Panelists previously announced:

Stephen Herzenberg, Executive Director, Keystone Research Center, a Pennsylvania-based, independent, nonpartisan economic research and policy organization, which also houses the Pennsylvania Budget and Policy Center. Dr. Herzenberg holds a Ph.D. in economics from MIT. His research has focused on the U.S. and global auto industry, the rise of the service-dominated new economy, the challenges unions face adapting to the new economy, workforce development, and economic development.Stanley T. Greer, Senior Research Associate, National Institute for Labor Relations Research. Greer holds a bachelor’s degree from Georgetown University in Washington, D.C., and a master’s degree from the University of Pittsburgh.

Karin Mallett, a WFMZ TV anchor and reporter, will return as the moderator for the fifth installment in the series.

Four previous “Consider It” events tackled marijuana legalization in Pennsylvania, immigration reform, school choice, and the greater Reading area’s economy and revitalization. The sold-out events were perceived favorably by attendees, with 83 to 93 percent stating that differing sides of the issue were represented adequately and 86 to 92 percent stating they had gained insight into the issue.

“Consider It” is based on the American Public Square in Kansas City. To adapt the initiative for use in Berks County, the Community Foundation worked closely with Allan Katz, founder of American Public Square and former U.S. Ambassador to Portugal.

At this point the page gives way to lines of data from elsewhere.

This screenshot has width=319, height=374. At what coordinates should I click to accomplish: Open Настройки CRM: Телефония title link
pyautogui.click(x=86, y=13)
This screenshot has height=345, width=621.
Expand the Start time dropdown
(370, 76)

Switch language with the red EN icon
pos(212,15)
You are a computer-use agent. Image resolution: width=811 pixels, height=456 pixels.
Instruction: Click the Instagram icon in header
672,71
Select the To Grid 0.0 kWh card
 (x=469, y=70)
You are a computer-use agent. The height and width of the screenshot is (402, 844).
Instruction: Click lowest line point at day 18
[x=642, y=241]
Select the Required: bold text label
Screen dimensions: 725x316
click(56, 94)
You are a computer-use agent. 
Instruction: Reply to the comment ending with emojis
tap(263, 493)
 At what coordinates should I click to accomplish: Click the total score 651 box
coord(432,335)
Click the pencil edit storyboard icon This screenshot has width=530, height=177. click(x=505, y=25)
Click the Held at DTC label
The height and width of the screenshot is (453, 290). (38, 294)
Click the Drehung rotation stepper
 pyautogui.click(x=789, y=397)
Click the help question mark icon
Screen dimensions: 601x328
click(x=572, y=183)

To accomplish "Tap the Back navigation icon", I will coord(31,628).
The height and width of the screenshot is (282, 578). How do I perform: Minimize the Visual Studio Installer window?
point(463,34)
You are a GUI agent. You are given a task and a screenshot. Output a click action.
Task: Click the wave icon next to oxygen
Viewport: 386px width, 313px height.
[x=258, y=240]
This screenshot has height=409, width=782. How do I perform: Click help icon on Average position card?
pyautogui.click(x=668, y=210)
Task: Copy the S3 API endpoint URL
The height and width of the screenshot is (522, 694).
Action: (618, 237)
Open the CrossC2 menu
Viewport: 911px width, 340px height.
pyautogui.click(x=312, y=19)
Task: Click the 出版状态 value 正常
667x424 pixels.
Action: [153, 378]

For the discussion format, “Consider It” uses concepts pioneered by American Public Square. For instance, Schwank and Leinbach ring a “civility bell” if the discussion becomes negative or overly partisan. In addition, applause is forbidden. If the audience begins clapping, the co-chairs ring the bell so that all viewpoints can be heard without seeming to favor one over another. Questions will be collected from the audience and passed on to the panel.

“Consider It” is supported by a committee of community residents who have differing political views and backgrounds. Committee members are Steve Elmarzouky, Bill Gage, Mary Kargbo, Joan London, Karen Miller, Art Grim, Kevin Murphy, Michael Rivera, and Marilu Rodriguez-Bauer.